(Source material begins)

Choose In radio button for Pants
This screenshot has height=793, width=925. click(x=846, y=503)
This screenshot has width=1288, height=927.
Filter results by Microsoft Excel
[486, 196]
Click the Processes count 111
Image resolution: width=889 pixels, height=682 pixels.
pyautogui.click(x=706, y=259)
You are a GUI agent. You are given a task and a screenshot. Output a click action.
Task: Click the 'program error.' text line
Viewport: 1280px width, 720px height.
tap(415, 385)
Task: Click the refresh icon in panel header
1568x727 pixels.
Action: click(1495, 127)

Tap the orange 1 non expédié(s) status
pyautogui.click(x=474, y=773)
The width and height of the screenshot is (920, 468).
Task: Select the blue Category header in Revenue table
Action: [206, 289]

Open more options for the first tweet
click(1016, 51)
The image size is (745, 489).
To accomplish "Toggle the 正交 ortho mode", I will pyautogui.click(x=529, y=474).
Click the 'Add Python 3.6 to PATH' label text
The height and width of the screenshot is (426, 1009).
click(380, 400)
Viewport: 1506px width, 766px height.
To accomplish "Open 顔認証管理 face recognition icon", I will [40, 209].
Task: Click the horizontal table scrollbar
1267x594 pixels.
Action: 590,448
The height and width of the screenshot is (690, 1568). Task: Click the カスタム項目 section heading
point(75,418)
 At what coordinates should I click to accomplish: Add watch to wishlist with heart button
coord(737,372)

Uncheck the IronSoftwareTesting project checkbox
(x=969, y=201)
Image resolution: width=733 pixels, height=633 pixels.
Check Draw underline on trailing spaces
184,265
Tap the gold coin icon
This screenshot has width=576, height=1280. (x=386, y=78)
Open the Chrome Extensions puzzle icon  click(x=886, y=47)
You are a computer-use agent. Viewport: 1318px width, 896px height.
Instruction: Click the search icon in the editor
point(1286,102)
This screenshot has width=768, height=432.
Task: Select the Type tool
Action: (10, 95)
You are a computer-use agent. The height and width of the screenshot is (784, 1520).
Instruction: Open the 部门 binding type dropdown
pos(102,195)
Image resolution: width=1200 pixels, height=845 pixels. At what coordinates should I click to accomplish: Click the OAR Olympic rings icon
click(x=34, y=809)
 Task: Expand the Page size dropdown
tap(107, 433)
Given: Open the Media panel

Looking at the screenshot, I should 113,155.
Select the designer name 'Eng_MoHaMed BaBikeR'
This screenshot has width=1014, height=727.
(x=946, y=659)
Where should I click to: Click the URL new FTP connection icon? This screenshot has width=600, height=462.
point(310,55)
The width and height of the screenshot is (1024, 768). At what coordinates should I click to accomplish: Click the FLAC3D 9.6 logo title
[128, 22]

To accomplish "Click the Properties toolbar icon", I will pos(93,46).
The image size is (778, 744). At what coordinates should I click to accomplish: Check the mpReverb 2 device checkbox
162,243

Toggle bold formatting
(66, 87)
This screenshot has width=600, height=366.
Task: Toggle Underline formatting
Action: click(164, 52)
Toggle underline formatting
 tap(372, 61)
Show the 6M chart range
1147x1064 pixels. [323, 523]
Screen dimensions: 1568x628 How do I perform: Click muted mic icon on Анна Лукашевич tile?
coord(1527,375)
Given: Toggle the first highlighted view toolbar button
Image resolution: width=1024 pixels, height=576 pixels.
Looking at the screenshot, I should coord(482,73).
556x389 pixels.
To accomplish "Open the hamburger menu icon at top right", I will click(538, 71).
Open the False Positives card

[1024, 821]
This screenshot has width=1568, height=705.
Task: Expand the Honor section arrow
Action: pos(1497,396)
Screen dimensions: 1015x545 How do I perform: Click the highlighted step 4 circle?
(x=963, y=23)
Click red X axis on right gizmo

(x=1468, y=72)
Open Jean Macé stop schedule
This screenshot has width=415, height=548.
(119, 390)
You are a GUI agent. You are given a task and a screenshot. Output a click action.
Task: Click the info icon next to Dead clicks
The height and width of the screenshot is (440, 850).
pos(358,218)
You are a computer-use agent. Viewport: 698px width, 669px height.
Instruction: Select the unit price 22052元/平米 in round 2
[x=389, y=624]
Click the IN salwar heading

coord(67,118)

(Source material ends)

◆ **Exercise prompt**
From the entries above, pull out each line that includes "computer".

◆ **Answer**
You are a computer-use agent. Viewport: 1318px width, 896px height.
You are a computer-use agent. The height and width of the screenshot is (784, 1520).
You are a computer-use agent. Viewport: 698px width, 669px height.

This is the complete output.